SELECTED TEXT section start

18.12.2 Reporting the DIPs
When you click Next, you will be able to specify how the DIPs
should be reported:
- Annotate reference sequence(s). This will add an
annotation for each DIP to the reference sequences in the input.
- Annotate consensus sequence(s). This will add an
annotation for each DIP to the consensus sequences in the input. In either way, DIP annotations contain the following
information:
- Reference position. The first position of the DIP
in the reference sequence.
- Consensus position. The first position of the DIP
in the consensus sequence.
- Variation type. Will be "DIP" or "Complex
DIP", depending on the value of the maximum expected variations
setting and the actual number of variations found at the DIP site.
- Length. The length of the DIP. Note that only small deletions and insertions are found. This is because the DIP detection is based on the alignment of the reads generated by the mapping process, and the mapping only allows a few insertions/deletions (see Map reads to reference for information on how to map reads to a reference).
- Reference. The residues found in the reference sequence (either gaps for insertions or bases for deletions).
- Variants. The number of variants among the reads.
- Allele variation. The variations found in the reads
at the DIP site. Contains only those variations whose frequency is
at least that specified by the minimum variant frequency setting.
- Frequencies. The frequencies of the variations,
both absolute (counts) and relative (percentage of coverage).
- Coverage. The number of valid reads completely
covering the DIP site.
- Variant numbers and frequencies. The information from the Allele variations, frequencies and counts are also split apart and reported for each variant individually (variant #1, #2 etc., depending on the ploidy setting.
- Overlapping annotations. Says if the DIP is
covered, in part or in whole, by an annotation. The
annotation's type and name will displayed. For annotated
reference sequences, this information can be used to tell if
the DIP is found in e.g. a coding or non-coding region of the
genome. Note that annotations of type
Variation and Source are not reported.
- Amino acid change. If the reference sequence of
is annotated with ORF or CDS annotations, the DIP
detection will also report whether the DIP changes the amino
acid sequence resulting from translation, and, if so, whether
the change involves frame-shifting.
- Create table. This will create a table showing all the
DIPs found. The table will provide a valuable overview, whereas the
annotations are useful for detailed inspection of a DIP, and also if
the annotated sequences are used for further analysis in the
CLC Genomics Workbench.

SELECTED TEXT section end
EXCERPTED RECORDS section start

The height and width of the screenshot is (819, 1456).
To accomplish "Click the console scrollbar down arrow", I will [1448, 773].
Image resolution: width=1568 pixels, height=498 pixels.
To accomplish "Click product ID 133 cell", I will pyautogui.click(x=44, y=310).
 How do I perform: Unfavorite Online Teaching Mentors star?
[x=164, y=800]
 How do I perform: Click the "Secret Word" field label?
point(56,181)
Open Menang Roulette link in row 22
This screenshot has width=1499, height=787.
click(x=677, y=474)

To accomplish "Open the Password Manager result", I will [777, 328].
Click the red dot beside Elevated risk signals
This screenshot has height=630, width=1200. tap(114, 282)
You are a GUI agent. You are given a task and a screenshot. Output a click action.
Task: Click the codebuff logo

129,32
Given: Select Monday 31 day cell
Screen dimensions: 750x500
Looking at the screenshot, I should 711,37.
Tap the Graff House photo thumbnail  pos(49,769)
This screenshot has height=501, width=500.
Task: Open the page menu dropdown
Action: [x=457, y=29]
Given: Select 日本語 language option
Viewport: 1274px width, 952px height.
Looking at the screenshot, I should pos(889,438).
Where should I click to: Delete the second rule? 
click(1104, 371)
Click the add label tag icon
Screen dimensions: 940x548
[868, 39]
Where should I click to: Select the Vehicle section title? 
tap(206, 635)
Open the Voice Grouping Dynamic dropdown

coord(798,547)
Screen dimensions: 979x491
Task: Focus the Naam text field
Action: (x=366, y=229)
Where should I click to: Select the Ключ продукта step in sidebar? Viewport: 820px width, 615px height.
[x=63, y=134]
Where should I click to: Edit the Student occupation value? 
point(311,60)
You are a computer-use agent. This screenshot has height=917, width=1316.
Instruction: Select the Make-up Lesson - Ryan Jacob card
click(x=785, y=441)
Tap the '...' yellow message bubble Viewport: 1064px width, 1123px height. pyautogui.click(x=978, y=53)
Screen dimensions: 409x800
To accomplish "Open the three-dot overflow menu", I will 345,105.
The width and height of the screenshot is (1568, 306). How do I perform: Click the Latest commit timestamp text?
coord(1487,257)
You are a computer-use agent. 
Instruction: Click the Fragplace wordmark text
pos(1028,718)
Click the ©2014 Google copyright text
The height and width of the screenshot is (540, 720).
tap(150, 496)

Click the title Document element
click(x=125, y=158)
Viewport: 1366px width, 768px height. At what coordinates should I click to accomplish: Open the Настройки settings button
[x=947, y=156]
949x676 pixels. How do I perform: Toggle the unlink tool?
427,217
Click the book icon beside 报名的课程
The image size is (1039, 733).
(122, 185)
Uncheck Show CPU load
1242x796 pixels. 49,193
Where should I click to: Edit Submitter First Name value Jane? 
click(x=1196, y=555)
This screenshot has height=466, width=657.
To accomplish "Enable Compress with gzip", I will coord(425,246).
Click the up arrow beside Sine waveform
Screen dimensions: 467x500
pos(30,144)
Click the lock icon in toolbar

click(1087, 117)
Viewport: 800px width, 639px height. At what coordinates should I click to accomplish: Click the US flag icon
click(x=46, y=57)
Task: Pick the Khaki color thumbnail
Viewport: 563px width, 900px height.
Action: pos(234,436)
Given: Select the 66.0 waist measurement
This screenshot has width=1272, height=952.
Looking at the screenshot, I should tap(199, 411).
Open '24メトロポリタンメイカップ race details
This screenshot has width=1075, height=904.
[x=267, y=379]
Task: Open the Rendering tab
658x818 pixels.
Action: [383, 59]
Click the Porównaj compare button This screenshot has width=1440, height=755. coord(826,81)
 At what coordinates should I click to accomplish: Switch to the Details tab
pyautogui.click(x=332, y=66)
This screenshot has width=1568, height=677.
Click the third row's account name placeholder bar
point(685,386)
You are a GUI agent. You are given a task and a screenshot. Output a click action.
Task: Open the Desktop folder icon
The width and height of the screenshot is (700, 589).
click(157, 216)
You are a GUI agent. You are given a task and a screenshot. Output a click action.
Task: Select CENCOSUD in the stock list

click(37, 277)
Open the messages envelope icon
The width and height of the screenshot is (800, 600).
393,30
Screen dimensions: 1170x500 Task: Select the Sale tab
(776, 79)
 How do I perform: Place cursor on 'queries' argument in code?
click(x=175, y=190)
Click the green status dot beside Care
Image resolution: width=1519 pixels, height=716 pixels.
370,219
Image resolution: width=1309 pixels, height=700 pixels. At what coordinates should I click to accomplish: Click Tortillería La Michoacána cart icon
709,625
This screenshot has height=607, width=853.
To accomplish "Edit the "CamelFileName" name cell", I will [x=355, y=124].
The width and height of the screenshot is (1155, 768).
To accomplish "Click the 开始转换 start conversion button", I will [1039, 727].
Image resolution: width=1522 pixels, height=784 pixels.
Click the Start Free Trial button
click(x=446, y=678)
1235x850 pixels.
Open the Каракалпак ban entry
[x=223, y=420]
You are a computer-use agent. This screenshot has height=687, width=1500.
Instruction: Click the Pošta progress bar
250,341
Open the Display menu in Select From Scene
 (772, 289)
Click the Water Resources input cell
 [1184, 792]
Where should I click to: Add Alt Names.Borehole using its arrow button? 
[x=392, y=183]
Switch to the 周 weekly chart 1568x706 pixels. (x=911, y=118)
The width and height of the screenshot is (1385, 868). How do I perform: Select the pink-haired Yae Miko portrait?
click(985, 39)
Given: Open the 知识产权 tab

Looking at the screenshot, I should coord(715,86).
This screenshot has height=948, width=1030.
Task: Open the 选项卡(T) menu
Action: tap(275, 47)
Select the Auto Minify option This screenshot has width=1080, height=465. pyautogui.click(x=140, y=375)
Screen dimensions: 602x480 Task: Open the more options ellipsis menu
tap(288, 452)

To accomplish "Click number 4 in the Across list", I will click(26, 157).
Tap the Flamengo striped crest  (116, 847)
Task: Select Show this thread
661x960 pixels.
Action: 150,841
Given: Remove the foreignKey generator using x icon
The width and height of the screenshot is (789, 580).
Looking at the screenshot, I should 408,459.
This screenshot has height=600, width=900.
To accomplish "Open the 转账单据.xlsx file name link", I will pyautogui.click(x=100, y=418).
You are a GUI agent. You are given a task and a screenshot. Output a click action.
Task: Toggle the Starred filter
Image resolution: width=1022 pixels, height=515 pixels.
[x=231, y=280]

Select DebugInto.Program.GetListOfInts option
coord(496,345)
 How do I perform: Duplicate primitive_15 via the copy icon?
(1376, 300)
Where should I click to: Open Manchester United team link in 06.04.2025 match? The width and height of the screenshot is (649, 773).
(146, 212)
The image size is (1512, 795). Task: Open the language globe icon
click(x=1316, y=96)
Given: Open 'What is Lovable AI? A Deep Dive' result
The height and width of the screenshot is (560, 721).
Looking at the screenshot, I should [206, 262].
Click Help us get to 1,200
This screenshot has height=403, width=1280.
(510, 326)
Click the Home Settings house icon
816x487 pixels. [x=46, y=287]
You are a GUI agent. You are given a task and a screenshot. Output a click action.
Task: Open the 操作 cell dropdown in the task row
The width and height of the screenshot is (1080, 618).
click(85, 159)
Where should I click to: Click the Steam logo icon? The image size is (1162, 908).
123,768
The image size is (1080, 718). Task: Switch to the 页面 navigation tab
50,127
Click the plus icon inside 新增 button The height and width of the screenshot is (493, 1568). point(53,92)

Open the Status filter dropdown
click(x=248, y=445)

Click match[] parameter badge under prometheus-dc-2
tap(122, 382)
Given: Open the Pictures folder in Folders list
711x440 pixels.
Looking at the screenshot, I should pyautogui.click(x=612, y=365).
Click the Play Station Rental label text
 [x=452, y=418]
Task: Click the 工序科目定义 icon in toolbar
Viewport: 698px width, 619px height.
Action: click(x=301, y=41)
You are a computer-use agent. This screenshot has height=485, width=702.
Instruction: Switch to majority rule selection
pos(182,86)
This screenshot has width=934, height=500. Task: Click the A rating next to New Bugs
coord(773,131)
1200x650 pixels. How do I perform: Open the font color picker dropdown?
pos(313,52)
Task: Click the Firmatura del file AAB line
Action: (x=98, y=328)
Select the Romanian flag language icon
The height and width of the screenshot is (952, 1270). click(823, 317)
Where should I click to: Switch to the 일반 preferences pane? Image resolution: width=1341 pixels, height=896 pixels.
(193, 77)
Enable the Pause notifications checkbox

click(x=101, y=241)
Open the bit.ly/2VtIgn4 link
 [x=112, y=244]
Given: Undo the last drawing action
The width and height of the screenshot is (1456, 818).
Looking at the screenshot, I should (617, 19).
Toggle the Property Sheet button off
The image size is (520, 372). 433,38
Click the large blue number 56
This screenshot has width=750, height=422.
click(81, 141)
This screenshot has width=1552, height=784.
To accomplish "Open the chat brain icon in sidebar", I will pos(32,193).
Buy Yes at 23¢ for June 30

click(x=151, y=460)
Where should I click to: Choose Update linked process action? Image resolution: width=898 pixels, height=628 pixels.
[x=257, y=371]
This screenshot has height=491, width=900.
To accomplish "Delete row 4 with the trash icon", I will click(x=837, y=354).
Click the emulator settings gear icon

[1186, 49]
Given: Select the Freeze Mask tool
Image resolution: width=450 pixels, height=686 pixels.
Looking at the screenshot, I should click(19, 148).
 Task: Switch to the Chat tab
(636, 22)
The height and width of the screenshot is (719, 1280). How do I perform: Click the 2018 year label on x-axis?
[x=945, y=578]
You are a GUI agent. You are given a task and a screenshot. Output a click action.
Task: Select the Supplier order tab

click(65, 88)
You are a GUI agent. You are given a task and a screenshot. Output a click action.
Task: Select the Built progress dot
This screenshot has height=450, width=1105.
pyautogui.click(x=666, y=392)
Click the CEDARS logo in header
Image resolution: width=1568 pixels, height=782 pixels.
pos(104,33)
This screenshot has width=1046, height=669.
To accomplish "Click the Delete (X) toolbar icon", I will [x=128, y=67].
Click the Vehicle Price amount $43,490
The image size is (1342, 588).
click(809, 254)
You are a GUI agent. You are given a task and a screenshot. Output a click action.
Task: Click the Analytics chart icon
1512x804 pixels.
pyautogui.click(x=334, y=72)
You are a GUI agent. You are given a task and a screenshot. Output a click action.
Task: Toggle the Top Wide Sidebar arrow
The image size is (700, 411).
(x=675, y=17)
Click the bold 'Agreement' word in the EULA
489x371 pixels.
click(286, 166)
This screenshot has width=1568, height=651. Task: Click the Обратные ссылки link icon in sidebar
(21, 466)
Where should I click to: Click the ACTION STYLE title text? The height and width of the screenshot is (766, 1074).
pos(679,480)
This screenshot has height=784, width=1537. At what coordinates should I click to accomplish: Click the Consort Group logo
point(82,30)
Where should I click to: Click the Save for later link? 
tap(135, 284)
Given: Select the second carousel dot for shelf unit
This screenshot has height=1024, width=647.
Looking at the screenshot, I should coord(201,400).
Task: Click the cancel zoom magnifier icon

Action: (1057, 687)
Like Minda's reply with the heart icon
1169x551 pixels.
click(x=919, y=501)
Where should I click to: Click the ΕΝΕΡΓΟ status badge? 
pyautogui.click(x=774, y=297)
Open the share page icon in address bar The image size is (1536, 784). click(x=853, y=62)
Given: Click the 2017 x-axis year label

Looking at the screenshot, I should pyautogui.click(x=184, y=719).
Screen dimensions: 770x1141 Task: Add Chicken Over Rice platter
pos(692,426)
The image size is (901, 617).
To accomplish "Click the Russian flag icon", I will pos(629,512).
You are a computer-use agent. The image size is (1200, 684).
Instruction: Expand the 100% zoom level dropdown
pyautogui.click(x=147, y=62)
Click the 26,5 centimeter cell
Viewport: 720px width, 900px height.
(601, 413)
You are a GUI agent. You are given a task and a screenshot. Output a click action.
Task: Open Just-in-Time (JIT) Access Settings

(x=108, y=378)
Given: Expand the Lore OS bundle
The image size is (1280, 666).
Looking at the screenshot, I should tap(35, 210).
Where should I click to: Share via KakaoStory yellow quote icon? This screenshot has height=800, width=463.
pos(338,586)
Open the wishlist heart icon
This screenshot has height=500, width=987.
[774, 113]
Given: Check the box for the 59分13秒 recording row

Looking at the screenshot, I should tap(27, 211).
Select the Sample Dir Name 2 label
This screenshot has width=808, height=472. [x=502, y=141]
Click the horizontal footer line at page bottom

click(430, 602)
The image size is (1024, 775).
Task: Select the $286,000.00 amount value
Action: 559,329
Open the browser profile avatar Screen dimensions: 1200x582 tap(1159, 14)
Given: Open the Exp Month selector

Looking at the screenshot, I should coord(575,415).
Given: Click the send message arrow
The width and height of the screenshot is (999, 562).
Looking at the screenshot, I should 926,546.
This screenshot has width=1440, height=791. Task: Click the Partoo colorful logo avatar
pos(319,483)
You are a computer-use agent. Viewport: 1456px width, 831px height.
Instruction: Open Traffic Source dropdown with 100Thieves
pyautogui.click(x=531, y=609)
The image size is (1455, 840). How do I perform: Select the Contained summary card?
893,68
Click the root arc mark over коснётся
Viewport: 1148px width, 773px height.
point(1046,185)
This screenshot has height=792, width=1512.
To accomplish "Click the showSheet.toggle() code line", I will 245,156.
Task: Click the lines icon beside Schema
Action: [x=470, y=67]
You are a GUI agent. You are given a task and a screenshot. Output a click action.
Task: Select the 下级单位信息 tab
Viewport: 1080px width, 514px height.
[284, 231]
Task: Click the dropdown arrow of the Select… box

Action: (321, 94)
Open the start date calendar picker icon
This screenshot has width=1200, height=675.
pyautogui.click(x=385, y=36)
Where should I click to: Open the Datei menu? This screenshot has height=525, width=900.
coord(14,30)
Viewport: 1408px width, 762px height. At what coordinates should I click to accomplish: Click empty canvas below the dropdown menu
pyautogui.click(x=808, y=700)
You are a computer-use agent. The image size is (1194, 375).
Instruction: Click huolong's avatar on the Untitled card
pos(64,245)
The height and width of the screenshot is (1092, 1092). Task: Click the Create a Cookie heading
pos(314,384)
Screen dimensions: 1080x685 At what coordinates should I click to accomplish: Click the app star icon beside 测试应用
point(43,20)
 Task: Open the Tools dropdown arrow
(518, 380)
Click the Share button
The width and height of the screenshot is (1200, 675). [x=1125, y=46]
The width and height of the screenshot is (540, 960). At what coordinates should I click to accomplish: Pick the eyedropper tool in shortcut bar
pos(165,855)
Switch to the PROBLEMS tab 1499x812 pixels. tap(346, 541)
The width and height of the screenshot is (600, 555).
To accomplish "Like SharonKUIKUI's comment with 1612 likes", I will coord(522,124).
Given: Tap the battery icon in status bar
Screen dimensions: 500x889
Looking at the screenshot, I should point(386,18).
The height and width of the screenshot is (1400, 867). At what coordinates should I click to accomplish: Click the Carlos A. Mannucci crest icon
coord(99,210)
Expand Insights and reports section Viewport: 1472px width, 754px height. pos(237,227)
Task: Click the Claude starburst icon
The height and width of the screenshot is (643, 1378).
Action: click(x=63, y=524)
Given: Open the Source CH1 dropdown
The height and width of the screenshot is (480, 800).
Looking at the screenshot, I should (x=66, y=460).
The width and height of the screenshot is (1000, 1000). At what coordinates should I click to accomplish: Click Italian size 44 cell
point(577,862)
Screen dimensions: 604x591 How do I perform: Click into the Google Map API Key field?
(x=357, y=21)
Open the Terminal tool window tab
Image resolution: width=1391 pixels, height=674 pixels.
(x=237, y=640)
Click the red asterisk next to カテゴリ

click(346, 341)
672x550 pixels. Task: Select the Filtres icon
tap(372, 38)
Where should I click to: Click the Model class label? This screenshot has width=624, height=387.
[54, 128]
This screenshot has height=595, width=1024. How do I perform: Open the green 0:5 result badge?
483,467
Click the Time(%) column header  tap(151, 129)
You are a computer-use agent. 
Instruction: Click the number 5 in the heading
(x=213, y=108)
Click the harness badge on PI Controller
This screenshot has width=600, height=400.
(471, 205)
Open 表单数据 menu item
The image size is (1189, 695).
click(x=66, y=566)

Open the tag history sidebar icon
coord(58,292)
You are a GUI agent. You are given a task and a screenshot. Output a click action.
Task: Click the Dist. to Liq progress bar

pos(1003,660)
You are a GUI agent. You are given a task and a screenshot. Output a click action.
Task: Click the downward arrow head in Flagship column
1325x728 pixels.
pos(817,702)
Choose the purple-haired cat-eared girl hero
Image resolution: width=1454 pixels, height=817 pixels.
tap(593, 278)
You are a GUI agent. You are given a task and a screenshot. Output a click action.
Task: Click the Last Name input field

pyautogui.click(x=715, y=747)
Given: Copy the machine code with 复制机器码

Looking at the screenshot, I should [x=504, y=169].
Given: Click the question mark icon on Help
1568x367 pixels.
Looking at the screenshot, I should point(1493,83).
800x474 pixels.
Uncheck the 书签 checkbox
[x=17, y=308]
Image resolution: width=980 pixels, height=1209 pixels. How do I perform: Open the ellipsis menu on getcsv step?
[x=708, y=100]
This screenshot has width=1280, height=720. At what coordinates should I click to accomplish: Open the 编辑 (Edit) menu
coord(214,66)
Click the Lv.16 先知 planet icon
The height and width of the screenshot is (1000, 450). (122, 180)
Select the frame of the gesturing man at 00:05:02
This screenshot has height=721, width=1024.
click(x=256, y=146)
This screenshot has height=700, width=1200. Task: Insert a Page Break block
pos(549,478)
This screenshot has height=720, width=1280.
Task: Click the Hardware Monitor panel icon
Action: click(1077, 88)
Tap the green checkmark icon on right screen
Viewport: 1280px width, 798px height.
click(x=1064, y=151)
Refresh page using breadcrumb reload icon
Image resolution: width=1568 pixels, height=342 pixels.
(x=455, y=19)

EXCERPTED RECORDS section end

APPLY WHAT YOU READ:
1. In the section on reporting the DIPs, which two annotation types are not reported as overlapping annotations?
2. Write out everything in the section on reporting the DIPs from "- Length. The" down to "covering the DIP site.".

RESPONSES BY ITEM NUMBER:
1. Variation and Source

2.
- Length. The length of the DIP. Note that only small deletions and insertions are found. This is because the DIP detection is based on the alignment of the reads generated by the mapping process, and the mapping only allows a few insertions/deletions (see Map reads to reference for information on how to map reads to a reference).
- Reference. The residues found in the reference sequence (either gaps for insertions or bases for deletions).
- Variants. The number of variants among the reads.
- Allele variation. The variations found in the reads
at the DIP site. Contains only those variations whose frequency is
at least that specified by the minimum variant frequency setting.
- Frequencies. The frequencies of the variations,
both absolute (counts) and relative (percentage of coverage).
- Coverage. The number of valid reads completely
covering the DIP site.